» **Task**: Rewrite the records below with "Locate an element" changed to "Find an element", leaving everything else unchanged.

» **Working data**:
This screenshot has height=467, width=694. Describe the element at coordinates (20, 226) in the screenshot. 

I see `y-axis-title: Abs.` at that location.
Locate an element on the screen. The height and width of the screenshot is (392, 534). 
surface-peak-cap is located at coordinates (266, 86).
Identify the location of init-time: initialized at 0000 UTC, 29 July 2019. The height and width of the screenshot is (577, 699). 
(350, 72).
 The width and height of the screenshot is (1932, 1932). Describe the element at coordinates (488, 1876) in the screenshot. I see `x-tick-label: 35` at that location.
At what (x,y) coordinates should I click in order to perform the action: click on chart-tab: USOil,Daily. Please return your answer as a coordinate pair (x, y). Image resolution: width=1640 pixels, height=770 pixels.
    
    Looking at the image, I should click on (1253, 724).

» **Completed task**:
This screenshot has height=467, width=694. Describe the element at coordinates (20, 226) in the screenshot. 

I see `y-axis-title: Abs.` at that location.
Find an element on the screen. The height and width of the screenshot is (392, 534). 
surface-peak-cap is located at coordinates (266, 86).
Identify the location of init-time: initialized at 0000 UTC, 29 July 2019. The height and width of the screenshot is (577, 699). 
(350, 72).
 The width and height of the screenshot is (1932, 1932). Describe the element at coordinates (488, 1876) in the screenshot. I see `x-tick-label: 35` at that location.
At what (x,y) coordinates should I click in order to perform the action: click on chart-tab: USOil,Daily. Please return your answer as a coordinate pair (x, y). Image resolution: width=1640 pixels, height=770 pixels.
    
    Looking at the image, I should click on (1253, 724).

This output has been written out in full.